◆ **Work instructions**:
Work out how many lines below contain "card", then write only that number.

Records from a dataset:
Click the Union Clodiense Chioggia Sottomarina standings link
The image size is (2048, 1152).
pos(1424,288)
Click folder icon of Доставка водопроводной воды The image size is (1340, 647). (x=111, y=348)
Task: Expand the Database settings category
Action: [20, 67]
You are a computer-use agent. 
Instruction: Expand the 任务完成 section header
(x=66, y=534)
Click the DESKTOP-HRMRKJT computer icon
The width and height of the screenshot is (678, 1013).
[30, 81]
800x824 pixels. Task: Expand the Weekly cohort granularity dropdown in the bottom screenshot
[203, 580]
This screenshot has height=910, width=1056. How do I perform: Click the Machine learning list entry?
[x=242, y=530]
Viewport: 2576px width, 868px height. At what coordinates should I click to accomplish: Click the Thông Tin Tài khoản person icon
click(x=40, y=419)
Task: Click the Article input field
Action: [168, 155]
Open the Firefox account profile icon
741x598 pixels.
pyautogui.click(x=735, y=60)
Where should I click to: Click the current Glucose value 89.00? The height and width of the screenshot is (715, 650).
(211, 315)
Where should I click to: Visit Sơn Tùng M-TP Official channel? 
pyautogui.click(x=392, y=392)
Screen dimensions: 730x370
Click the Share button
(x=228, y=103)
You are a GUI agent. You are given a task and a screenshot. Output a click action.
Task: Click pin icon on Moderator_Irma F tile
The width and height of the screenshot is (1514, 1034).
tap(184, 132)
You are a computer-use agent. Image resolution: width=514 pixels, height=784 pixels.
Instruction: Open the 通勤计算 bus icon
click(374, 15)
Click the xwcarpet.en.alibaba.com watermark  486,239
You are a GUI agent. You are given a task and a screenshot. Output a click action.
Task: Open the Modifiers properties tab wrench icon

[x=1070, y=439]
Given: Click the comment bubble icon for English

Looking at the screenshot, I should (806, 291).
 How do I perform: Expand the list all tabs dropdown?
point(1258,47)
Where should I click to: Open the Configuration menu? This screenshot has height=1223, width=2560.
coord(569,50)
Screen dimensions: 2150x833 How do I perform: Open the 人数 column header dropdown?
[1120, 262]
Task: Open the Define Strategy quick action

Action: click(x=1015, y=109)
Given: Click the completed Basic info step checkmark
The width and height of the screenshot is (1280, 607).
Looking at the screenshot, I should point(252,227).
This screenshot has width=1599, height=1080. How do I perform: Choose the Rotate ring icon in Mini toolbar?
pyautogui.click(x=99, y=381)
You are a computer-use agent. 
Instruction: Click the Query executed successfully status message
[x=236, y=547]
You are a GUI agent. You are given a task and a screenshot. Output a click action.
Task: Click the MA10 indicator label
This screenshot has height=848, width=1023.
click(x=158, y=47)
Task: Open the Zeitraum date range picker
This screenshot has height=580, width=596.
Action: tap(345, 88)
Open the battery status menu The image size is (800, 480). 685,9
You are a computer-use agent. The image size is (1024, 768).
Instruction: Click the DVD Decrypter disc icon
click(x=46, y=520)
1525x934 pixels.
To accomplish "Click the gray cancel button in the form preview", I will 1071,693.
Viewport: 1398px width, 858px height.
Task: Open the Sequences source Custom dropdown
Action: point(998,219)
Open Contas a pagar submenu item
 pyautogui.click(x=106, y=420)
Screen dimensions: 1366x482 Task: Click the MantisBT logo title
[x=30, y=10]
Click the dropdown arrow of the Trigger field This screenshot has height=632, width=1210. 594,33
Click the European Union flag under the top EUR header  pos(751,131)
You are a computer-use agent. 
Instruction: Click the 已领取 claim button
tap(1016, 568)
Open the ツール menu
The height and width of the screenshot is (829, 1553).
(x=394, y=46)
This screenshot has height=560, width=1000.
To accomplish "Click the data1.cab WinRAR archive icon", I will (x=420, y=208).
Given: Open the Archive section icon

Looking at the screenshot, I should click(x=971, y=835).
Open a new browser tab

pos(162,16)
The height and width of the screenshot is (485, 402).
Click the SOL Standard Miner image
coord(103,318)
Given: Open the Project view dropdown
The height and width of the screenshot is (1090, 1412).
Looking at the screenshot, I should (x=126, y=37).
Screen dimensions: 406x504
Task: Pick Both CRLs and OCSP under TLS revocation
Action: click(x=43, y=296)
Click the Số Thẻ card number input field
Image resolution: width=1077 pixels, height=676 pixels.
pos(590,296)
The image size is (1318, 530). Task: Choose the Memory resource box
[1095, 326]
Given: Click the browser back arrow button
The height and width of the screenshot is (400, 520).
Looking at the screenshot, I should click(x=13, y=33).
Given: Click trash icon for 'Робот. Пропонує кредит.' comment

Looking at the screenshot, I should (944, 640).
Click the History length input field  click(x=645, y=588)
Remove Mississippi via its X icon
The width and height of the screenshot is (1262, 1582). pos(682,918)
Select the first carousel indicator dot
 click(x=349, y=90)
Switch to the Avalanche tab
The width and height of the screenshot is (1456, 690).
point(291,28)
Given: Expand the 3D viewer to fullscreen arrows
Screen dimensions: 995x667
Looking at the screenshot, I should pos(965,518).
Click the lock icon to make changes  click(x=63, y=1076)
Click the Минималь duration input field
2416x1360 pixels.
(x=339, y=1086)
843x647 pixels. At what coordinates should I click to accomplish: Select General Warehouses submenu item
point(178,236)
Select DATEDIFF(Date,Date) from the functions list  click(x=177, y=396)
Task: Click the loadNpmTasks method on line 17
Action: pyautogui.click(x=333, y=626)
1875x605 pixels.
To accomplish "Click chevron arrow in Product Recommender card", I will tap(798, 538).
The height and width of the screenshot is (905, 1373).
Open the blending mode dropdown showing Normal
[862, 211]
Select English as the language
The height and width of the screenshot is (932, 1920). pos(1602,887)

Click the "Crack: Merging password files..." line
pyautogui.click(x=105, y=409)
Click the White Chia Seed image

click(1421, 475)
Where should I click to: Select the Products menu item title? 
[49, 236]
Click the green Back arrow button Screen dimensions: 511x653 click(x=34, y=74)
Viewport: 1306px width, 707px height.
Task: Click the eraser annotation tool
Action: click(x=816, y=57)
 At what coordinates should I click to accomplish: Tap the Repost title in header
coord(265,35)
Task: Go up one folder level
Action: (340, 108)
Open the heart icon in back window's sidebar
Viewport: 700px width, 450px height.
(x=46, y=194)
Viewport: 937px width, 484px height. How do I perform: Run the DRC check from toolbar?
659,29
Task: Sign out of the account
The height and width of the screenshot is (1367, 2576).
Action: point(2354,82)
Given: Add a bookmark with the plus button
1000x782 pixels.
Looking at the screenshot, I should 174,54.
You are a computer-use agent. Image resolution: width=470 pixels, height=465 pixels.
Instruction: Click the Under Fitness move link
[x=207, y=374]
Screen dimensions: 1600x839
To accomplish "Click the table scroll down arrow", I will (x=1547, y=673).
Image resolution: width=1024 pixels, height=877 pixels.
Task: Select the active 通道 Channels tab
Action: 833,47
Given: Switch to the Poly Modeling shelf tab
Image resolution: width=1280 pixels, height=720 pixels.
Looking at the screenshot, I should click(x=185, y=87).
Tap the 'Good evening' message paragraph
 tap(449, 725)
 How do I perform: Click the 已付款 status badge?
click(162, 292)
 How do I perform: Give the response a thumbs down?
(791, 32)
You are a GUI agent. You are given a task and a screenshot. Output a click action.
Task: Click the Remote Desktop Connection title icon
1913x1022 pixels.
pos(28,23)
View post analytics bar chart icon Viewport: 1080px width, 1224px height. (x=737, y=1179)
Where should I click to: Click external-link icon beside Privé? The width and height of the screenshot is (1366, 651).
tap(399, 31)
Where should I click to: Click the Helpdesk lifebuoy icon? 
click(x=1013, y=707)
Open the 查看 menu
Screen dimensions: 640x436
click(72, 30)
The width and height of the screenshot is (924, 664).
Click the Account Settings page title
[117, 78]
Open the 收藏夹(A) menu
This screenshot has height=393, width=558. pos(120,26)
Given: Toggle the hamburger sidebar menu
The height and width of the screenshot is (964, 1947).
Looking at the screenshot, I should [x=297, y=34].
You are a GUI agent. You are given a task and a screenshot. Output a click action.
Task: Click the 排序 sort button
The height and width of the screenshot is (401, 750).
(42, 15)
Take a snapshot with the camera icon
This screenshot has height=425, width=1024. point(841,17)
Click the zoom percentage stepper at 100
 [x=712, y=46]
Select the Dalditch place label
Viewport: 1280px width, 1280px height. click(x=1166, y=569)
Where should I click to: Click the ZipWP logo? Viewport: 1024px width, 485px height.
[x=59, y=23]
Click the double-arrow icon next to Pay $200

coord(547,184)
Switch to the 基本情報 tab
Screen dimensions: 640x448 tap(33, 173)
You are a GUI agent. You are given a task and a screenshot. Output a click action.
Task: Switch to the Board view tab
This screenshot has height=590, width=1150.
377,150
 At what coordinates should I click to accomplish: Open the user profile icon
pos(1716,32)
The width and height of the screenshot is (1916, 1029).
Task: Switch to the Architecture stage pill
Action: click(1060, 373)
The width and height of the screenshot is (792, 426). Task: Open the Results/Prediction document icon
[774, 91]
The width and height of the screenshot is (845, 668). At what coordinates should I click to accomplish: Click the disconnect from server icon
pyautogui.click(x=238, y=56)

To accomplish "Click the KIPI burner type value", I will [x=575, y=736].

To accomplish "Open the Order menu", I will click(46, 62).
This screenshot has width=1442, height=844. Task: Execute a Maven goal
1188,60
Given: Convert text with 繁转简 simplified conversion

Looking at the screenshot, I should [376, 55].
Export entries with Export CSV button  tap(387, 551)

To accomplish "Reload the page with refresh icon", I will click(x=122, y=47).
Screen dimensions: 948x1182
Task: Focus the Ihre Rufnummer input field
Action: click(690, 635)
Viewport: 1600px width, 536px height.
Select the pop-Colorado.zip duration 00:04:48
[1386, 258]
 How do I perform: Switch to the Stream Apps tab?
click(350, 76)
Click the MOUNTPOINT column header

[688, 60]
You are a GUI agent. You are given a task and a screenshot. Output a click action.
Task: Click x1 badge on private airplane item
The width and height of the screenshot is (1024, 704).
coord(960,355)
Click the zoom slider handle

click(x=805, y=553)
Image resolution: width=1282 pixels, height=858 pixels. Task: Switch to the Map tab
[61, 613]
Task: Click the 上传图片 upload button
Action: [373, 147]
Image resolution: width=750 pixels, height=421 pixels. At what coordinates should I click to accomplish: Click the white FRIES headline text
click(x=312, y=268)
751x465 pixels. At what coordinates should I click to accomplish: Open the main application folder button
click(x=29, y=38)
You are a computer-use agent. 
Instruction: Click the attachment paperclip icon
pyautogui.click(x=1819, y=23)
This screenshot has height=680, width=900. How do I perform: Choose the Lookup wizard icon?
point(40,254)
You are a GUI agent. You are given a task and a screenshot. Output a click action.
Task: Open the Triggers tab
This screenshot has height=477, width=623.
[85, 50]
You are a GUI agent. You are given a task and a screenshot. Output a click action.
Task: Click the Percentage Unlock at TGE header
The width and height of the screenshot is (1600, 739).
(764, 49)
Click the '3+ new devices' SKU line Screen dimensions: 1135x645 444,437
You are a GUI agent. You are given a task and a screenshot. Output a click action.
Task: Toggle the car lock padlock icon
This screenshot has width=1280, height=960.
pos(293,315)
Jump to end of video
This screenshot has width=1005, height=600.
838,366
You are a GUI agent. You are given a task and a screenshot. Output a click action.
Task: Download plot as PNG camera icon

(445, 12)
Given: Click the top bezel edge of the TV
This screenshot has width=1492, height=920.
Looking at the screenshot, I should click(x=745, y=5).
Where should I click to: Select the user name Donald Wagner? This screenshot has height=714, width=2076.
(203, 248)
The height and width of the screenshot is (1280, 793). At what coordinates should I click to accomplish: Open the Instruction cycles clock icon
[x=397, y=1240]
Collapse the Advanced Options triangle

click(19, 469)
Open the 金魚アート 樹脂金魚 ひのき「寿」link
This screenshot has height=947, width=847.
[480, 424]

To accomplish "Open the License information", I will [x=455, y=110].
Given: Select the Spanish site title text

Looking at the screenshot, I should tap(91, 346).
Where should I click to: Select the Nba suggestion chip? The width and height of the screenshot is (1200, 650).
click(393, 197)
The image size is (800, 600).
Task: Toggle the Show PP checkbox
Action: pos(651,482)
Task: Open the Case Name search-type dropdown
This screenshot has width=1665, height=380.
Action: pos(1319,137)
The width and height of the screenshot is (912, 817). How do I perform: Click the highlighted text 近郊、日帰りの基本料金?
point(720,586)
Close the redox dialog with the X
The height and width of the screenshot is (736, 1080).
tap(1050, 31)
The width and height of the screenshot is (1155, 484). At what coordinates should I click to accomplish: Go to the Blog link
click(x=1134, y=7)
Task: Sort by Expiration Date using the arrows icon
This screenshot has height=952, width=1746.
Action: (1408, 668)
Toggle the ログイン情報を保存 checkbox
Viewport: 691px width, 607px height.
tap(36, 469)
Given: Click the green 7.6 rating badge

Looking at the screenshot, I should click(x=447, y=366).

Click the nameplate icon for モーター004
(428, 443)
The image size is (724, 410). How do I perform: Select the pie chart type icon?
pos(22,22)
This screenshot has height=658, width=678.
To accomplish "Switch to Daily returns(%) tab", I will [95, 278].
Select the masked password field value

◆ **Solution to this exercise**:
2